Jenny Powers: Stability of groups of correlated variables identified by exploratory factor and cluster analysis.

Objective: To determine which of the variables in a large health survey of women are correlated with each other so that problems of multicollinearity can be avoided in future analyses.

Methods: Cross-sectional data were obtained from the baseline survey of 14,100 women (aged 45-50 years) enrolled in the Australian Longitudinal Study on Women's Health. Five different analytical techniques (factor analyses with varimax and promax rotation and cluster analyses with single, complete and density linkages) were used on three samples of these women. The resulting factors and clusters were used to define common groups of correlated variables.

Results: The 18 common groups of variables, consisting of 122 items, fell into five broad categories - perceived physical and mental health, health service use, gynaecological health, lifestyle and demographics.
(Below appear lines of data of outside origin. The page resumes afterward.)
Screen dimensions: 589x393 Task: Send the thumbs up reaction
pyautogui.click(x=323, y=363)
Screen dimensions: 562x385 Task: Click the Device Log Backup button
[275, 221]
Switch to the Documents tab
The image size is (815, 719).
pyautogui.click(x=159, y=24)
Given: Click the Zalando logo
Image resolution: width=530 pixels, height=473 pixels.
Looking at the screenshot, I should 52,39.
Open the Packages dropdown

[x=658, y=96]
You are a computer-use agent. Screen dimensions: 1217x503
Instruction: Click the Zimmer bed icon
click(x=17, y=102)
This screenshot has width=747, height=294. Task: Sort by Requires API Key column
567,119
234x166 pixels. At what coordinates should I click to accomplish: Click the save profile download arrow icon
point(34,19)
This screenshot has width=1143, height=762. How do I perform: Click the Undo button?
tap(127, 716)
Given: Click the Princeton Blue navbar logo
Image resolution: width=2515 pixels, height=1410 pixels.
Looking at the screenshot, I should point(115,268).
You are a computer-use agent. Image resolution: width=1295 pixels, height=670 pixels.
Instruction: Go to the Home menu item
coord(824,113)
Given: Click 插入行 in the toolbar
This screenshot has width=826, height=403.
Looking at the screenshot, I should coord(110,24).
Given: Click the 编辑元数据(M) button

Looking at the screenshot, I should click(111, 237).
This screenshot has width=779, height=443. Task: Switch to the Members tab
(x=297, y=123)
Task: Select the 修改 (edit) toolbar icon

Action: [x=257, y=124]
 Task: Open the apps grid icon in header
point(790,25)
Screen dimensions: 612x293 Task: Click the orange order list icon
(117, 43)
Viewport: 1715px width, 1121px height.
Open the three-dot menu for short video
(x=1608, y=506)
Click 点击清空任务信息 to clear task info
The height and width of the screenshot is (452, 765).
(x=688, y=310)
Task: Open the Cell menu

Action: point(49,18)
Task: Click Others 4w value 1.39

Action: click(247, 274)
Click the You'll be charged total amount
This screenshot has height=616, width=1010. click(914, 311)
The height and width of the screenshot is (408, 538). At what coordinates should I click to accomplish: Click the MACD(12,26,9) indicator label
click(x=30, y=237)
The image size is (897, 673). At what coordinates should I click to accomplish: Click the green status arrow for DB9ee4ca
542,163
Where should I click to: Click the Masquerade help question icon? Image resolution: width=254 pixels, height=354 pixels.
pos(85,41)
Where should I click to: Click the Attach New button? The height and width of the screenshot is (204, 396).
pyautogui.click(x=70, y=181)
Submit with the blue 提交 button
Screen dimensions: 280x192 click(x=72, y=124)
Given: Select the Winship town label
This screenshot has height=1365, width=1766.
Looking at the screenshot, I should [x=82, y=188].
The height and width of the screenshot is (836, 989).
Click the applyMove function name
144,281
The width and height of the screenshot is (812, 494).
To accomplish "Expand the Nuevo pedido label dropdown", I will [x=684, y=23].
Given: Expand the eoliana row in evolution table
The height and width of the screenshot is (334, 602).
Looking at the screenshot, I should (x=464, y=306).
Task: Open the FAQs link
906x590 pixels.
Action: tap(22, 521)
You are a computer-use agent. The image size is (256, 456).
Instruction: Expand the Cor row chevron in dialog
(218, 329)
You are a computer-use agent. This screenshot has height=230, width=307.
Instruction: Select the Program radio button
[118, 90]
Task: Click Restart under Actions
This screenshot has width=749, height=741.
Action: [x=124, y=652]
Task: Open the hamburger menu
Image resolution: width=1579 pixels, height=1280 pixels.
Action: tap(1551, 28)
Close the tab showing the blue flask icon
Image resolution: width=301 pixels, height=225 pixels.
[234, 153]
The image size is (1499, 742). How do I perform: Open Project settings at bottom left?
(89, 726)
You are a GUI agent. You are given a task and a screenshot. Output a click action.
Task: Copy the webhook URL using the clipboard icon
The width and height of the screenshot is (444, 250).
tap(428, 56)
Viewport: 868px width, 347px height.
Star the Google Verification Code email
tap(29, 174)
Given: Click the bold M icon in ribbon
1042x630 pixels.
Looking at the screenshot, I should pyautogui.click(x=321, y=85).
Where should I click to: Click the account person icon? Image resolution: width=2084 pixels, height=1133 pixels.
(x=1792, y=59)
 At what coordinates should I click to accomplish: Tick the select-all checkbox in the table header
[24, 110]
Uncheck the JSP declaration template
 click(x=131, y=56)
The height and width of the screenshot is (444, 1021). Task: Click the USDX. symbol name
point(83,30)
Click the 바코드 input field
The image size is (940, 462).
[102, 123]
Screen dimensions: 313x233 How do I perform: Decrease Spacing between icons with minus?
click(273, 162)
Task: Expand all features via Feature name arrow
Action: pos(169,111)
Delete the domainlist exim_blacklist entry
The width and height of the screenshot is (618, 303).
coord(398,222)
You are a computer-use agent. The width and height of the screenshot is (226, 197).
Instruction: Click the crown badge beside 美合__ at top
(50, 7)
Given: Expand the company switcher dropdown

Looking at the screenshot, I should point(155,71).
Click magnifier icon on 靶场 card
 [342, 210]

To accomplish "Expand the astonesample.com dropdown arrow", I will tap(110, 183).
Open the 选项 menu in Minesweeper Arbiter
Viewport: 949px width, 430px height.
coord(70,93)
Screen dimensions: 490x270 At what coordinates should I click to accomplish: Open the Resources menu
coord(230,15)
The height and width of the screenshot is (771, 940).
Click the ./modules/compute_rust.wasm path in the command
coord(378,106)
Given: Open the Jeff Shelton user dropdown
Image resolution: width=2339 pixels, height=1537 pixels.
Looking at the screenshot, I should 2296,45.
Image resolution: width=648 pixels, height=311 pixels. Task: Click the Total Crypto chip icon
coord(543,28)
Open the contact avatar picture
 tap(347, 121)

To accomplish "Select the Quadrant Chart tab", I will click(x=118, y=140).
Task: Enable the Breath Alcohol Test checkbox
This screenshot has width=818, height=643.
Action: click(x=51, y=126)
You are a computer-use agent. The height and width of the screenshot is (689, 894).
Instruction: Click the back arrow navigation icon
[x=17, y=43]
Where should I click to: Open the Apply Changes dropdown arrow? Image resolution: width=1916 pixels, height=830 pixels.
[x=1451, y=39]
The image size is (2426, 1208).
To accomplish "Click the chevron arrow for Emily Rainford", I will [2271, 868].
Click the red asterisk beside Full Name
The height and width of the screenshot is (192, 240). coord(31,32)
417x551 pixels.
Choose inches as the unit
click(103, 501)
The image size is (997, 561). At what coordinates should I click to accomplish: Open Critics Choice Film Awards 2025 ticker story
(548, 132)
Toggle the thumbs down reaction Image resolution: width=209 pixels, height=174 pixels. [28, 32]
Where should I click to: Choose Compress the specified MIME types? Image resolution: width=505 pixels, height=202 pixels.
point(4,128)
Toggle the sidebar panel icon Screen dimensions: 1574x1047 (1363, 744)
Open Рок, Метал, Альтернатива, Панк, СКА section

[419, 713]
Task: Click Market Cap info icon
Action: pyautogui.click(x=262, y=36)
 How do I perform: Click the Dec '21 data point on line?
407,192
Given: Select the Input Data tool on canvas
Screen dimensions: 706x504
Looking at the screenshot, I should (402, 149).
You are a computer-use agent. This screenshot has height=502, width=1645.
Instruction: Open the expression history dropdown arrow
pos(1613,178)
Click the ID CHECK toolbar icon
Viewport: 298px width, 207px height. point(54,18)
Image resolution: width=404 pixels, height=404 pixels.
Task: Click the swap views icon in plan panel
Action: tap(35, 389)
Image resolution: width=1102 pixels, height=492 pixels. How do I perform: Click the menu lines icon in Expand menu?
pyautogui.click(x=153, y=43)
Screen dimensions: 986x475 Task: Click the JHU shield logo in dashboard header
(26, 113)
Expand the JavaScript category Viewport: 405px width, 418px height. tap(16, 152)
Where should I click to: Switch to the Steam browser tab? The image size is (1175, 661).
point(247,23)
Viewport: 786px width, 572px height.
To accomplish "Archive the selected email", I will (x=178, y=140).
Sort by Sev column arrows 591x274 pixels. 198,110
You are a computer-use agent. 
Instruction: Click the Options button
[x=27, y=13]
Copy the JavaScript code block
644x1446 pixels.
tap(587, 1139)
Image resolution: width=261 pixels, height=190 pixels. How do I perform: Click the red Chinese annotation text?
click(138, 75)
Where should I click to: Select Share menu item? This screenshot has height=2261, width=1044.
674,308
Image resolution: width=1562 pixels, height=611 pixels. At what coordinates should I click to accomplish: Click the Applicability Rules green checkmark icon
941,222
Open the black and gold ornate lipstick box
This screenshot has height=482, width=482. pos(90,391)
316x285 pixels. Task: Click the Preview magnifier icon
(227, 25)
The results obtained using split samples and different analytical methods suggest that these groups of correlated variables are stable.

Conclusions and Implications: In studies such as this, where large number of variables are collected, a combination of factor analysis and cluster analysis can be used to identify stable groups of correlated variables. These groups may be used to create composite variables, such as factor scores or summated scores, or to identify one variable representative of the group. The new variables can then be used in future analyses so that the problems of multicollinearity can be avoided. The identified correlated variables may also be used to reduce both redundancy and the number of missing values.